571 lines (427 loc) · 14.2 KB

Quirks and Limitations

This guide covers important behaviors, limitations, and workarounds when using feathers-elasticsearch.

Update and Delete by Query

The Limitation

Elasticsearch's "update by query" and "delete by query" APIs were experimental in earlier versions:

Note: In Feathers terminology, "update" is called patch, and "delete" is called remove.

How feathers-elasticsearch Handles It

Instead of using these experimental APIs directly, feathers-elasticsearch uses a two-step process:

  1. Find documents matching the query
  2. Bulk patch/remove the found documents

Example of what happens internally:

// When you call:
await service.patch(null, { status: 'updated' }, {
  query: { category: 'news' }
});

// The service does:
// Step 1: Find all documents matching the query
const results = await service.find({ query: { category: 'news' } });

// Step 2: Bulk patch those documents
await bulkPatch(results.data, { status: 'updated' });

Implications

1. Pagination Affects Results

Standard pagination applies to the find operation, which means:

⚠️ Not all matching documents will be patched/removed by default

// This will only patch the first page of results (default: 10 items)
await service.patch(null, { status: 'archived' }, {
  query: { year: 2020 }
});

Solution: Disable pagination or increase the limit:

// Option 1: Disable pagination for this operation
await service.patch(null, { status: 'archived' }, {
  query: { year: 2020 },
  paginate: false
});

// Option 2: Increase the limit
await service.patch(null, { status: 'archived' }, {
  query: {
    year: 2020,
    $limit: 10000  // Process up to 10,000 documents
  }
});

2. Two-Step Process is Slower

The find-then-bulk approach is slower than native Elasticsearch update/delete by query:

  • Pro: Works consistently across all Elasticsearch versions
  • Pro: Returns the actual modified documents
  • Con: Slower due to two round trips
  • Con: More network bandwidth usage

When it matters:

  • Large bulk operations (>1000 documents)
  • Time-sensitive operations
  • High-frequency updates

Workarounds:

  1. Use the lean option to skip fetching documents back:

    await service.patch(null, updates, {
      query: { ... },
      lean: true  // Don't fetch documents back (60% faster)
    });
  2. For very large operations, use the raw() method (if whitelisted):

    await service.raw('updateByQuery', {
      index: 'myindex',
      body: {
        query: { match: { status: 'pending' } },
        script: { source: 'ctx._source.status = "completed"' }
      }
    });

Search Visibility and Refresh

The Issue

Changes to Elasticsearch documents (creates, updates, patches, removals) are not immediately visible for search operations.

This is due to Elasticsearch's index.refresh_interval setting, which defaults to 1 second.

What This Means

// Create a document
const doc = await service.create({ title: 'Hello World' });

// Immediately try to find it
const results = await service.find({
  query: { title: 'Hello World' }
});

console.log(results.total);  // Might be 0!

The document exists in Elasticsearch but hasn't been refreshed yet, so it's not visible to search operations.

Solutions

Option 1: Force Refresh (Not Recommended)

Set refresh: true in the service configuration:

app.use('/messages', service({
  Model: esClient,
  elasticsearch: {
    index: 'test',
    type: 'messages',
    refresh: true  // Force refresh after every operation
  }
}));

⚠️ Warning: This is highly discouraged in production due to severe performance implications.

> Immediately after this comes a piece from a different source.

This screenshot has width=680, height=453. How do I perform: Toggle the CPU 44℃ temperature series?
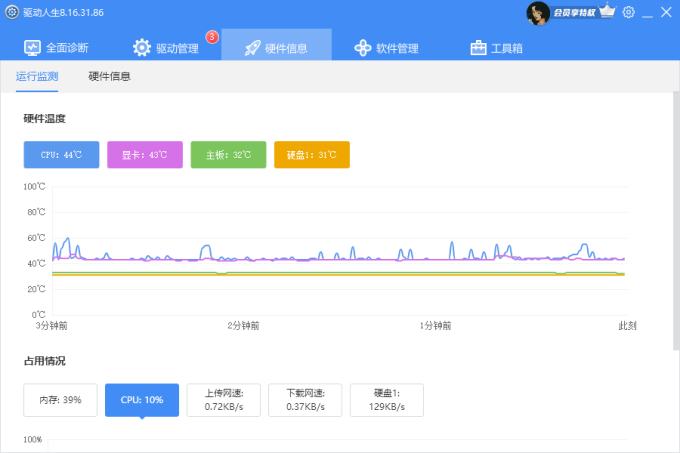pos(61,155)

Forcing refresh after every operation can significantly impact cluster performance.

Option 2: Per-Operation Refresh (Recommended)

Use refresh: 'wait_for' for operations where you need immediate visibility:

// Create with refresh
const doc = await service.create(
  { title: 'Hello World' },
  { refresh: 'wait_for' }  // Wait for refresh before returning
);

// Now it's visible
const results = await service.find({
  query: { title: 'Hello World' }
});
console.log(results.total);  // 1

Refresh options:

  • false (default) - Don't wait for refresh (fastest, eventual visibility)
  • 'wait_for' - Wait for the next automatic refresh (balanced)
  • true - Force immediate refresh (slowest, immediate visibility)

Option 3: Design for Eventual Consistency (Best)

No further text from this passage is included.